Wie schon 2023 heisst der Final der Australian Open bei den Frauen Aryna Sabalenka (27, WTA 1) gegen Elena Rybakina (26, WTA 5). Anders als vor drei Jahren setzt sich aber die Kasachin in drei Sätzen (6:4, 4:6, 6:4) durch. Es ist ihr zweiter Grand-Slam-Titel nach ihrem Triumph in Wimbledon 2022.

Wie ausgeglichen das Spiel zwischen den beiden derzeit besten Aufschlägerinnen auf der WTA-Tour ist, zeigt die Statistik: Beide haben 92 Punkte auf dem Konto. Bei den Winnern liegt Sabalenka vorne (36 zu 30), bei den Service-Punkten wiederum Rybakina (62 zu 56). Nach dem Sieg im Endspiel der letzjährigen WTA-Finals schlägt Rybakina die Weltnummer 1 nun auch beim ersten Grand-Slam-Turnier des neuen Jahres.

«Es ist schwierig, Worte zu finden», beginnt die 26-Jährige ihre Rede. Sie gratuliert Sabalenka zu einer grossartigen Leistung und hofft, «dass wir noch viele Finals gegeneinander spielen werden». Sie hoffe, dass es in diesem Jahr so weiter geht.

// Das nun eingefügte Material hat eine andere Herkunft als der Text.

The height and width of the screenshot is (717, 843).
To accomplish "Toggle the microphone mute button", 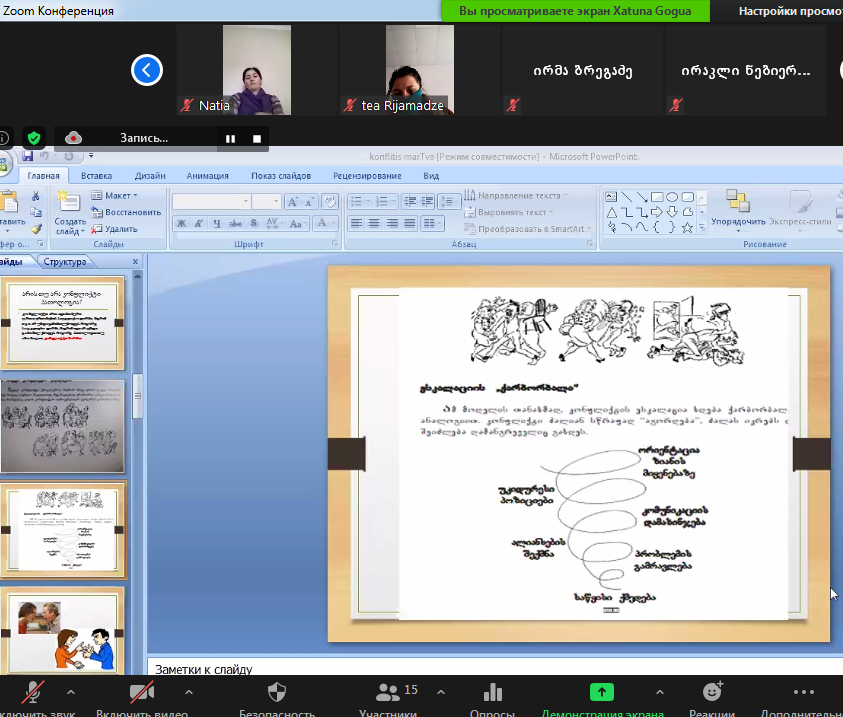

Gut möglich, wenn sie weiter so spielt.

Final ist ein grosses Hin und Her

Den ersten Satz gewinnt Rybakina dank eines Breaks im ersten Aufschlagspiel von Sabalenka. In Durchgang zwei bleibt alles in der Reihe, bis Sabalenka beim Stand von 5:4 das Service-Game von Rybakina gleich zu Null abnimmt und so den Satzausgleich schafft.

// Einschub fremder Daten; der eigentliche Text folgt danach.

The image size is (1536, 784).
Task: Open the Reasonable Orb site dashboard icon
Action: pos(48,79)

Und auch im dritten Satz hat die Belarussin, die 2023 und 2024 schon in Melbourne triumphierte, die Oberhand. Früh führt sie mit einem Break 3:0, muss dieses aber umgehend wieder hergeben. Beim Stand von 3:3 gelingt dann Rybakina der erneute Aufschlagsdurchbruch und sie gibt die Break-Führung bis zum Schluss nicht mehr her. Durch den Titel wird die Kasachin am Montag die neue Nummer 3 der Welt sein.